Malone Gets an Out From IAC

IAC/InterActiveCorp chairman Barry Diller's decision to split his Internet and television conglomerate into five separate entities could create the exit path from IAC that Liberty Media chairman John Malone is after.

Malone's Liberty owns a 24% economic interest (and 56% voting stake) in IAC, votes Malone has ceded to Diller and a position Malone would like to monetize.

IAC's plan, disclosed last Monday, is to split into five separate publicly traded companies.

Two of them would be IAC, with online properties like Ask.com and CitySearch, and HSN, with the shopping network, Web site hsn.com and the Cornerstone Brands line of catalogs, Web sites and retail locations.

The other three entities would be online lender LendingTree; online travel company Interval; and online ticketing and entertainment giant Ticketmaster.

The final structure is still being worked on, and it has not yet been determined if the split would require a majority vote of shareholders. IAC said shareholders would own 100% of the combined entities and that the split would be a tax-free transaction.

Diller would continue as IAC chairman and CEO. Mindy Grossman, Sean Moriarty, CD Davies and Craig Nash would remain as chiefs at HSN, Ticketmaster, LendingTree and Interval, respectively. Bret Violette would stay president of RealEstate.com, part of the LendingTree unit.

The structure could let Liberty exchange IAC stock for shares of HSN, the second largest home-shopping channel in the country after Liberty's own QVC.

Analysts have long speculated about a QVC/HSN marriage, and earlier this year the two companies tried to work out a deal, but it collapsed mainly because of differences on valuations between the two entities.

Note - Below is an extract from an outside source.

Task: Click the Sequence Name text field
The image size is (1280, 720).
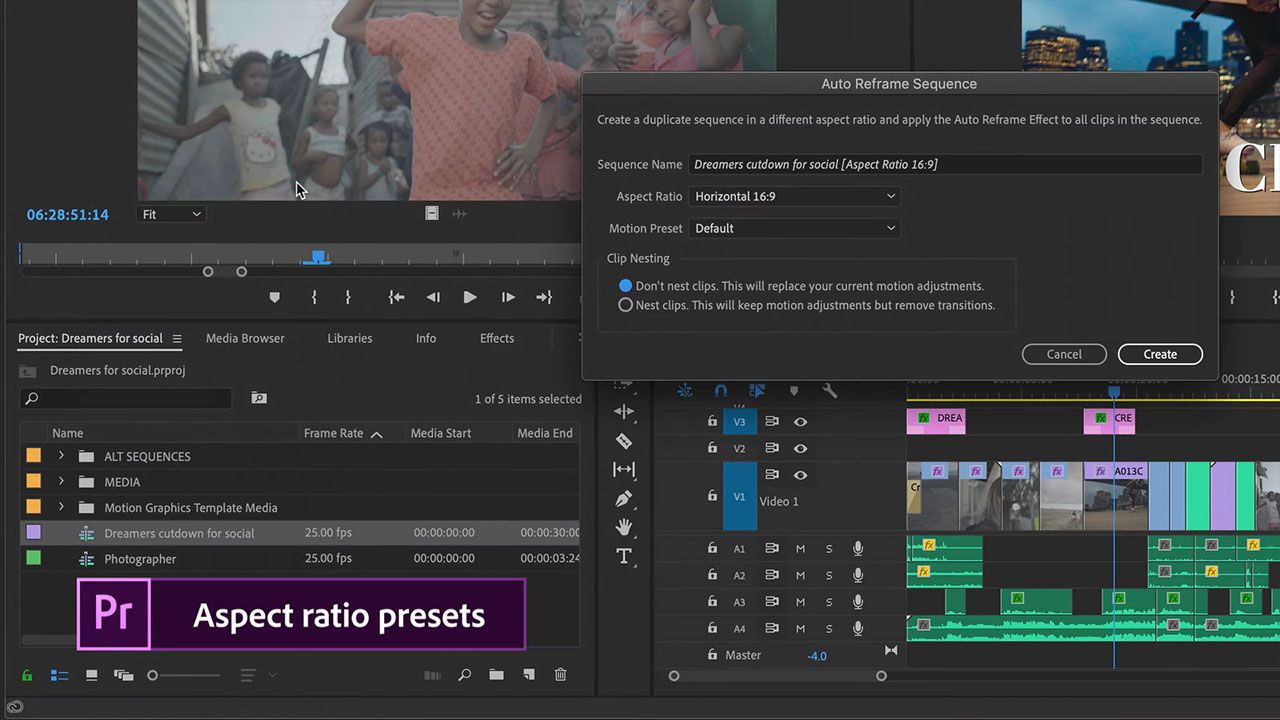Action: pyautogui.click(x=944, y=164)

At the Natixis Bleichroeder Hidden Gems conference in New York in October, Liberty CEO Greg Maffei said that while Liberty and IAC had different views about HSN's value, he hoped the two could reach some agreement.

“We're not happy carrying a minority stake, but over the long haul it would be difficult to imagine exchanging our stake for something that is undervalued,” Maffei said.

A poor valuation of IAC as a whole — analysts have been saying for months that the company is worth more on a sum-of-the-parts basis — prompted Diller to take a look at splitting up IAC.

On a teleconference with analysts and reporters on Nov. 5, Diller said he began contemplating a split in the summer.

“I started to think about time and the reality of things. I started to think about my frustration, others' frustration, shareholders' frustration about our never ever getting a valuation that was pretty close to what the values of the entities was,” Diller said.

Diller also said Malone, as an IAC board member, was briefed on the decision to split and was “at the end one of the unanimous approvers of the transaction.”

IAC has not said when the actual split will occur, but several analysts believe it could happen by next June.

In a research note, Natixis Bleichroeder media analyst Jeff Shelton said there were still questions as to whether Liberty will preserve its path to control over the new IAC entity.

Diller on the call said Liberty's control path is unimpeded at IAC. But as far as controlling the other post-split entities, he said “we have yet to work that out.”

“In the meantime, IAC remains free to divest assets and, in our view, it is possible that a Liberty Media/HSN (or other asset) swap could be done,” Shelton said in the note. “We believe the two entities are still far apart on price, but that this move could act as a catalyst for a meeting of the minds, as ownership of five separate companies would make it even harder for Liberty to tax-efficiently monetize its IAC equity stake.”